Some important parameters to consider:

  • –tumour-file: Specify the location of where the BAF and LRR values are for the sample
  • –chr: Specify the chromosome you want to run on. In this example, we run only on chromosome 21 since it can take awhile for the whole genome. Don’t specify this parameter for whole genome analysis.
  • –stroma: This parameter can be specified for normal content adjustment. As this is a cell-line, we did not set this.
  • –intratumor: This parameter can be specified for correcting intratumor heterogeneity. As this is a cell-line, we did not set this.
  • –normal-file: If you have a matching normal, you can specify it here. OncoSNP will then perform a paired analysis mode. As we have no matching normal here, we leave this parameter unspecified.
  • –emiters: Maximum number of expectation-maximization steps to use during training. By default this is set to 10. But we change it to 1 to speed up the processing for this lab.

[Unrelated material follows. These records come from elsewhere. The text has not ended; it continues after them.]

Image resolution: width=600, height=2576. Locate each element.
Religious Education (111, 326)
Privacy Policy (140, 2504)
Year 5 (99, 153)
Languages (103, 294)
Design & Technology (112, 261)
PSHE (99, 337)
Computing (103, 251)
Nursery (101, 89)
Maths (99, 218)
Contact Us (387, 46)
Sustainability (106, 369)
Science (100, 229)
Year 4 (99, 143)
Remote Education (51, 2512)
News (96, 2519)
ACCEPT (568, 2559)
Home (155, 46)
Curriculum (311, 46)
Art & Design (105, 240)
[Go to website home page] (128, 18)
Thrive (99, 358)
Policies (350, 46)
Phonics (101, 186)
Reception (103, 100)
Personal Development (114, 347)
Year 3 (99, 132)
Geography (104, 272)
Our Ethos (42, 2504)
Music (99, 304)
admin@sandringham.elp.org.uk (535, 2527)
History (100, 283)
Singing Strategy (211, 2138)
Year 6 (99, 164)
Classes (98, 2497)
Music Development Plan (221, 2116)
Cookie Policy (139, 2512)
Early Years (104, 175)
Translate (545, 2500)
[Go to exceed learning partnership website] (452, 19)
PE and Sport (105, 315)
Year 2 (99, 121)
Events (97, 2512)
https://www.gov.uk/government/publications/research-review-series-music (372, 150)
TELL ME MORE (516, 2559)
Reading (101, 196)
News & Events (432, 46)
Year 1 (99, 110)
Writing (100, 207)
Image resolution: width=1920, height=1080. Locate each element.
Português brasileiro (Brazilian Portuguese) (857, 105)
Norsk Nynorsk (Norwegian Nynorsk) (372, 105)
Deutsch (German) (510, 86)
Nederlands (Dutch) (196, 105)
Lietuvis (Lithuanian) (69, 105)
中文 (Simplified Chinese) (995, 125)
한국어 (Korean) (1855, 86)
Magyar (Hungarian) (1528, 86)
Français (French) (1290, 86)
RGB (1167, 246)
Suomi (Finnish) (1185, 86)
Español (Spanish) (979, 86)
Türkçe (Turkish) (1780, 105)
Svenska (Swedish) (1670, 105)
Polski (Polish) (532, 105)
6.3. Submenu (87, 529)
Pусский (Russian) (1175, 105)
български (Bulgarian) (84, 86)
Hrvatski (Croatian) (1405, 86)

The & character at the end of the above command sends the job to run in the background. Rather then print the progress of the job to screen, this command will send output of OncoSNP to a log file. We can monitor the progress of the program by examining this file.

less -S results/oncosnp/run.log

Similarly the errors are also sent to a file which we can explore.

less -S results/oncosnp/run.err

We can see if the script is still running by looking at our background jobs

jobs

To bring the job back into the foreground, type

fg

To put it in the background again, suspend it using conrol-z, then type

bg

When the program finishes we can go to the output folder and browse the results.

ls -lh results/oncosnp

The first key file is the .qc file which outputs some basic quality control values and some parameters. Probably the most interesting value is the stromal contamination i.e. fraction of normal cells. Two values are reported by default because OncoSNP does multiple analysis runs (initialized two different baseline ploidy configurations: diploid and non-diploid). The first value is the most probable.

less -S results/oncosnp/HCC1395.qc
LogRRatioShift NormalContent Copy Number (Average) Log-likelihood OutlierRate LogRRatioStd BAlleleFreqStd PloidyNo
-0.1710 0.0 2.0 1156.17639 0.010 0.237 0.041 1
-0.1099 0.0 1.9 1098.29187 0.010 0.237 0.041 2

Next is .cnvs file which contains the smoothed segments with there copy number prediction.

less -S results/oncosnp/HCC1395.cnvs
Chromosome StartPosition EndPosition CopyNumber LOH Rank Loglik nProbes NormalFraction TumourState PloidyNo MajorCopyNumber MinorCopyNumber
21 10913441 11039570 2 0 1 11.732701 8 0.0 3 1 1 1
21 14369207 48084747 2 0 1 31023.688404 12520 0.0 3 1 1 1
21 38323528 40232808 1 1 3 634.355920 763 0.0 2 1 1 0
21 47133549 48084747 3 0 3 314.794518 265 0.0 4 1 2 1
21 43993615 44503173 2 2 4 56.394753 200 0.0 21 1 2 0
21 14369207 14775085 3 0 5 7.201958 24 0.0 4 1 2 1

The last file we will look at is the .cnv file. This is essentially a more informative version of the .cnvs file. One column of particular interest is the “Tumour State” column. This is an integer >= 1 which represents the most likely state of the HMM for that segment.

Step 4: Visualize Results

less -S results/oncosnp/HCC1395.cnvs

The final interesting file that OncoSNP produces is the plots HCC1395.*.ps.gz. Download this file from:

http://cbwxx.dyndns.info/Module5/results/oncosnp

Try to open up and visualize the chromosome plots from OncoSNP. If you have trouble opening these files, then you can also download them from the wiki.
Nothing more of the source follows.